Bellissima – Luchino Visconti (1951)

“Çocuğu nasıl istersiniz, kıvırcık mı düz saçlı mı? Kekeme mi peltek mi? Sizi en çok güldüren hangisi!”

Küçük kızının bir filmde rol alarak sinema yıldızı olabilmesi için fedakârlıklarda bulunan bir kadının hedefine ulaşmak çabalarken yaşadıklarının hikâyesi.
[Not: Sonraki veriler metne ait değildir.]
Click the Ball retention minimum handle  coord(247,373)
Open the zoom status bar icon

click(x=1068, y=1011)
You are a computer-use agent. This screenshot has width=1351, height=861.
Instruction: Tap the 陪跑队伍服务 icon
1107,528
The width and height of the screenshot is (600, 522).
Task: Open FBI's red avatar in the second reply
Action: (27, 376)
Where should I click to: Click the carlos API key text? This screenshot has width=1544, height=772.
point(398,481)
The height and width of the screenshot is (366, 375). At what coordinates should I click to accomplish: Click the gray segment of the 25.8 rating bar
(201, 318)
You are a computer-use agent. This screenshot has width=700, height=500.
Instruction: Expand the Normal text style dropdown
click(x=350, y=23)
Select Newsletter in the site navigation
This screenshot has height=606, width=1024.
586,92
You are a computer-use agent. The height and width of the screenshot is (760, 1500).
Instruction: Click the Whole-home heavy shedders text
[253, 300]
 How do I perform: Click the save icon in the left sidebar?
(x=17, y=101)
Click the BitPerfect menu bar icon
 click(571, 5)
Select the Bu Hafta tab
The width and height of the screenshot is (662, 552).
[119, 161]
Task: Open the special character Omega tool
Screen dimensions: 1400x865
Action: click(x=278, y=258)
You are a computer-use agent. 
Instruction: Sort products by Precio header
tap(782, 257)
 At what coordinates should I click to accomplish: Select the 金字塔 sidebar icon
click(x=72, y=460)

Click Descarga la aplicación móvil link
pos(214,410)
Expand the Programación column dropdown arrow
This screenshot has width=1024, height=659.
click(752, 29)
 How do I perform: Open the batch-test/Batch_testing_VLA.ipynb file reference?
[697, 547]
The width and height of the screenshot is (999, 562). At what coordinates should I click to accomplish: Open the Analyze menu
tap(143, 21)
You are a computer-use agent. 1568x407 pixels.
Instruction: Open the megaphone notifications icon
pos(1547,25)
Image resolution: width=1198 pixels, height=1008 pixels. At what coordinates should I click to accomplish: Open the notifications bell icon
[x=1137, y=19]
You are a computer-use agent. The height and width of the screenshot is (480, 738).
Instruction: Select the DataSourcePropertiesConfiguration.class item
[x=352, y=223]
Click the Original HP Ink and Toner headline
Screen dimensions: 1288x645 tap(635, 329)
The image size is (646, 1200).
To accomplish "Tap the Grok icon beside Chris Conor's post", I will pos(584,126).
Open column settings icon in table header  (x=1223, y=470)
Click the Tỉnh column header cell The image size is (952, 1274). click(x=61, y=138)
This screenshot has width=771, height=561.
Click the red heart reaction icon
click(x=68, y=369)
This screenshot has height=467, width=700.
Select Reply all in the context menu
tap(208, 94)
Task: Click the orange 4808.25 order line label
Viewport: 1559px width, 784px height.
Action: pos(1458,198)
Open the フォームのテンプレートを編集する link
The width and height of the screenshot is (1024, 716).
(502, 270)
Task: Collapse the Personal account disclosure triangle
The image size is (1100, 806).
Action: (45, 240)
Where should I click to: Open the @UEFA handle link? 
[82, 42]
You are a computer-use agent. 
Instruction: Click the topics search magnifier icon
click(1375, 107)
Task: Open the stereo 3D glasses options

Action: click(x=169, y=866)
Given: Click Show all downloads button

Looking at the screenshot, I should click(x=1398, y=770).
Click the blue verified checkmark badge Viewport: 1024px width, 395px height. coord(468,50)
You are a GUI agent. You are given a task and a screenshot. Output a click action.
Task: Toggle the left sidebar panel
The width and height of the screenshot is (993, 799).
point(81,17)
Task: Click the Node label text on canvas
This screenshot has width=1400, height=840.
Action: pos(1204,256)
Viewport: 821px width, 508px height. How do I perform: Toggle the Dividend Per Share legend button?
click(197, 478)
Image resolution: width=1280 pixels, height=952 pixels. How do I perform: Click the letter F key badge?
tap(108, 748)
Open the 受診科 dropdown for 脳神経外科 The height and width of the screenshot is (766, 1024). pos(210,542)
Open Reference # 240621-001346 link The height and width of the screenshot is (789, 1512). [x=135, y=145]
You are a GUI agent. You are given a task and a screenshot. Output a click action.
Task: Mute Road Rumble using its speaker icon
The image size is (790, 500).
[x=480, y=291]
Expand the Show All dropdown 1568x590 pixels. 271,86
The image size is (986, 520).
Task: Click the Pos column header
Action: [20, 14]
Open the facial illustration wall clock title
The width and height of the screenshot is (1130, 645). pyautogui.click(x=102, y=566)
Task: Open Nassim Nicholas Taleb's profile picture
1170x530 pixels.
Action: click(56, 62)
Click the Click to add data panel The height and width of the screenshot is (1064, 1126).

Senaryosunu Cesare Zavattini’nin orijinal hikâyesinden Luchino Visconti, Francesco Rosi ve Suso Cecchi D’Amico’nun yazdığı, yönetmenliğini Visconti’nin yaptığı bir İtalyan filmi. Sinema tarihinin en önemli isimlerinden biri olan Visconti’nin İtalyan Yeni Gerçekçilik akımının yaratıcılarından Zavatti’nin eserinden yola çıkan filmi, son zamanlarındaki örneklerinden birini verdiği bu akımdan yavaş yavaş uzaklaştığını gösteren bir çalışma da olmuştu. Sinemanın (ve Yeni Gerçekçilik akımının) büyüsünü ama bir yandan da hayalleri, duyguları ve umutları sömüren yapısını anne rolündeki Anna Magnani’nin muhteşem performansı ile anlatan film, bu sanatın tarihindeki önemli “kendine bakma” örneklerinden de biri olmuştu. Trajikomik olarak adlandırılabilecek anları, Visconti’nin kendini öne çıkarmayan ve sadeliği ile dikkat çeken sinema dili ve toplumsal / ekonomik sınıflar arasındaki sınırların kolay kolay aşılamaz doğasını güçlü bir biçimde dile getirmesi ile çok önemli bir yapıt.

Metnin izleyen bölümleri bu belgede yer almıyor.